Her prescription that Canada move to a two-tier system does require some comment, however. She presents two separate arguments for this conclusion, neither of which are compelling. First, she claims that the principle job of the university and college system is to efficiently deliver mass undergraduate education to 30 or 40 per cent of the population,” and that the current research model that most universities adhere does this very inefficiently. And second, she argues that the benefits of much of the “marginal” research done on the current system are “remarkably obscure.” These arguments reflect a remarkable ignorance of both the nature and value of universities.

Contra Margaret, universities are not primarily teaching institutions, but rather are centres for the development and interchange of ideas. This, of course, includes undergraduate teaching, but it also involves a whole lot more. The teaching-centred institutions in Margaret's proposed two-tiered system would be universities in name only. What she is really proposing is a vastly reduced university system and a vastly increased college system in which most post-secondary education would occur. Moreover, the value of a university is not ultimately measured by the impact of the research (or teaching) carried on their upon the broader society in which it is located. Centres of the free and unfettered development and exchange of ideas are valuable in their own right. Some of the ideas developed in such an institutions do, of course, have a positive societal impact; others range from downright stupid to even dangerous. But the mere fact of their being places in which such ideas can be freely developed, explored, and exchanged is what gives universities their value.

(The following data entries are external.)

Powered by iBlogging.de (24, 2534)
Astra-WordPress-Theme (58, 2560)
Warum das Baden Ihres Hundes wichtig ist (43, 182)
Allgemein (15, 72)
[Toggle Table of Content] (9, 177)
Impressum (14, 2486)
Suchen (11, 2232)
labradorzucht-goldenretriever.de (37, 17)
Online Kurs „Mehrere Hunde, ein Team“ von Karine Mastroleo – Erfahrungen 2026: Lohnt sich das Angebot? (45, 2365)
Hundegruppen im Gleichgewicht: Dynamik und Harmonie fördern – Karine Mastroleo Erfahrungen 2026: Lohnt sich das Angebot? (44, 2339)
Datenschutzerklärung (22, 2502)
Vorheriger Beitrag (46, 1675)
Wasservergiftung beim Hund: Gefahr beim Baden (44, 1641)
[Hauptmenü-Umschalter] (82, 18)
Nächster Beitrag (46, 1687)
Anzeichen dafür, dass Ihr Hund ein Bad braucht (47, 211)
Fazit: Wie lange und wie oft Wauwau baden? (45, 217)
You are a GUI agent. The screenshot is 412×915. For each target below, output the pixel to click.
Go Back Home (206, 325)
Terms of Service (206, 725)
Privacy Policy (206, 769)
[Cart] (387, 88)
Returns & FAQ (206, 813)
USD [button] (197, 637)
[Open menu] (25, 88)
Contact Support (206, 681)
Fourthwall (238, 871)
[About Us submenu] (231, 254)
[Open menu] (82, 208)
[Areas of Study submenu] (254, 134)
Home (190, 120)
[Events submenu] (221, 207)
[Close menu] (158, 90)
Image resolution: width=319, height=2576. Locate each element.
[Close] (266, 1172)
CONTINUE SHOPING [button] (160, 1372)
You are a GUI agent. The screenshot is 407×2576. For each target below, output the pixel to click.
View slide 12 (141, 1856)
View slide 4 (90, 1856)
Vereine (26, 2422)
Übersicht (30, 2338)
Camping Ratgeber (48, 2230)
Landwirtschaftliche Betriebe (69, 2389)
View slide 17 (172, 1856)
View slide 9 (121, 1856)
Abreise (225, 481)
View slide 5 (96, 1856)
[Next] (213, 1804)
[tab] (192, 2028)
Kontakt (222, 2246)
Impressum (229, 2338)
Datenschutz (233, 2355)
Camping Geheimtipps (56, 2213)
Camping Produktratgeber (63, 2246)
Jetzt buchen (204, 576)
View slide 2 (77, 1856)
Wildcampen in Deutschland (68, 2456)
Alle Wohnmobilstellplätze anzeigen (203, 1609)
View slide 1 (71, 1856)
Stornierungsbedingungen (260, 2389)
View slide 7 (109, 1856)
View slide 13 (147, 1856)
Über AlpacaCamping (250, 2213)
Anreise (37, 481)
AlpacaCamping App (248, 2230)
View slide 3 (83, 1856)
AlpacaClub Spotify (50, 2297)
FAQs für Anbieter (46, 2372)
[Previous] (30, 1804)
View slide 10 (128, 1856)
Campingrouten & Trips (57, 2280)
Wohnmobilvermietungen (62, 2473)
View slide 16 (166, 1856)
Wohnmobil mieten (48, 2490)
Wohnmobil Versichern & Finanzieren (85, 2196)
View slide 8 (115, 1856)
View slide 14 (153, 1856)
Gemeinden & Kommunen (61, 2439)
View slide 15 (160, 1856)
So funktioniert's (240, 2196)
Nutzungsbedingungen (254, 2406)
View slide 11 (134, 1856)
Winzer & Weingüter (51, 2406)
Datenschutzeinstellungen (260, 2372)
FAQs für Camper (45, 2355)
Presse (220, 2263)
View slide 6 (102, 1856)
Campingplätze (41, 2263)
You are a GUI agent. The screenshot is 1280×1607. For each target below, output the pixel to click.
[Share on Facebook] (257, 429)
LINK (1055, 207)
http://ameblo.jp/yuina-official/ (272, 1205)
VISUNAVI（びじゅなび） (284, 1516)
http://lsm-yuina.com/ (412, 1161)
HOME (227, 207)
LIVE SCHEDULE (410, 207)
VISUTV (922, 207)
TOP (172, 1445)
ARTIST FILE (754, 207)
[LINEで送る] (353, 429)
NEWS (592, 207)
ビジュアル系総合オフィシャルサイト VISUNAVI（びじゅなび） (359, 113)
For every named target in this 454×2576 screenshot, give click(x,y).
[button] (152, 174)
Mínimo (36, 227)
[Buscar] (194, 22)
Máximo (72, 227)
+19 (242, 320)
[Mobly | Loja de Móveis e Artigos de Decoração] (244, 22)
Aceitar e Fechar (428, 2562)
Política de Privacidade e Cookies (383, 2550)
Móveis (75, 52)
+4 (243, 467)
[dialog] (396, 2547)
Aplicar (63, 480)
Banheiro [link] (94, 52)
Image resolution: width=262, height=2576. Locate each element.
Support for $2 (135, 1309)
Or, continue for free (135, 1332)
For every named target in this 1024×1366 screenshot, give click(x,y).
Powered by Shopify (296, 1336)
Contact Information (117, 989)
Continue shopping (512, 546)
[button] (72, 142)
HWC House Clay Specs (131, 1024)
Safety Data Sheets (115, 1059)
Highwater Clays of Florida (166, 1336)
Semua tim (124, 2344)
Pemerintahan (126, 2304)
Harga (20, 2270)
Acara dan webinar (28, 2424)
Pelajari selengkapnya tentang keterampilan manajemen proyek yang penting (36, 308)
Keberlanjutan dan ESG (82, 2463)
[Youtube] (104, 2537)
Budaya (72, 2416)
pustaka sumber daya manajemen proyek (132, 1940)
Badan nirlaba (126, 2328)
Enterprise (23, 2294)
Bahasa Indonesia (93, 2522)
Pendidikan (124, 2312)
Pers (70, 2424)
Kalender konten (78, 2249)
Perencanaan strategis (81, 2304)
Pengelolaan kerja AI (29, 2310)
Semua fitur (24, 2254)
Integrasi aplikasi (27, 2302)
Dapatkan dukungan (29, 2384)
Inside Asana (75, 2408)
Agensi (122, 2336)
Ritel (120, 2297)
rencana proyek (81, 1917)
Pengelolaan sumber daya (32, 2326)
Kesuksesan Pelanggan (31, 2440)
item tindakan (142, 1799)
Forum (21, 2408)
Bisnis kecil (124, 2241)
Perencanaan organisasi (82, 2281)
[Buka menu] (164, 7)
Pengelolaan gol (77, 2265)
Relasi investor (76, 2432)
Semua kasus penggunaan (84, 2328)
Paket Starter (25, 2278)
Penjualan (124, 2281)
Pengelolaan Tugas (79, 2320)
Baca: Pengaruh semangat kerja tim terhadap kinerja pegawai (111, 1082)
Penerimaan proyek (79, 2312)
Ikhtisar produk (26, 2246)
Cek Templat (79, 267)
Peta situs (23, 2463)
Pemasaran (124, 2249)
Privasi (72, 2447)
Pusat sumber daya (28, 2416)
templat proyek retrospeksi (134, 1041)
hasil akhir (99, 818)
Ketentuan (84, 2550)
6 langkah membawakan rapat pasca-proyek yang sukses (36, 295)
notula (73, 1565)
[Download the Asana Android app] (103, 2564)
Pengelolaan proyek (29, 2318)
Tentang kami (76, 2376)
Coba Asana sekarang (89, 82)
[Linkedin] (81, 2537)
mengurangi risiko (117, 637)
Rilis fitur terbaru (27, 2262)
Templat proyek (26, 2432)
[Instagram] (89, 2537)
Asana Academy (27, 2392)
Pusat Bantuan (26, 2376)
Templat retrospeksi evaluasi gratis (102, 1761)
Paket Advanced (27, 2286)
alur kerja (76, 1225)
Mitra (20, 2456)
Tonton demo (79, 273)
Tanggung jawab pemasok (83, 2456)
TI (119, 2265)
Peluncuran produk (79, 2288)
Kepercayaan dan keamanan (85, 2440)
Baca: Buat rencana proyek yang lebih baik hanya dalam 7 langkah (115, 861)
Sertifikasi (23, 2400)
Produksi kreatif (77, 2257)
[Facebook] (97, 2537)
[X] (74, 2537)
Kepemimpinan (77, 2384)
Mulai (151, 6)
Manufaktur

Canadians may ultimately decide upon a reduced university system. Or they may decide to allow the trend of offloading undergraduate teaching onto sessional instructors to continue. Hell, we even decide might to fund our universities to the extent that all undergraduate teaching is performed by tenured or tenure-stream faculty (with small class sizes and in properly equipped classrooms -- a guy can dream, can't he?) But however we decide, our decision ought to be an informed one. Margaret's not helping

Tuesday, April 6, 2010

Margaret and Diversty Redux

There are two separate questions:

1. Is diversity in the workplace an end in itself or simply a means of combatting unjust discrimination in hiring and promotion?

2. Are hiring and promotion quotas and/or diversity training effective means of achieving these goals?

Re. 1, my own view is that workplace diversity policies should be viewed as a means of combatting discrimination rather than an end in themselves.

Re.2, since hiring and promotion quotas are prima facie unjust, they should be utilized only for groups who continue to be subjected to serious discrimination. Although mildly irritating, there is nothing particularly unjust about being subjectived to diversity training as a condition of employment. But such techniques are, in general, not likely to be particularly effective in instilling non-discriminatory attitudes in the workforce.

Upshot: although the tone of Margaret's column may warm the cockles of the Neanderthal heart, she's not entirely out to lunch on this one.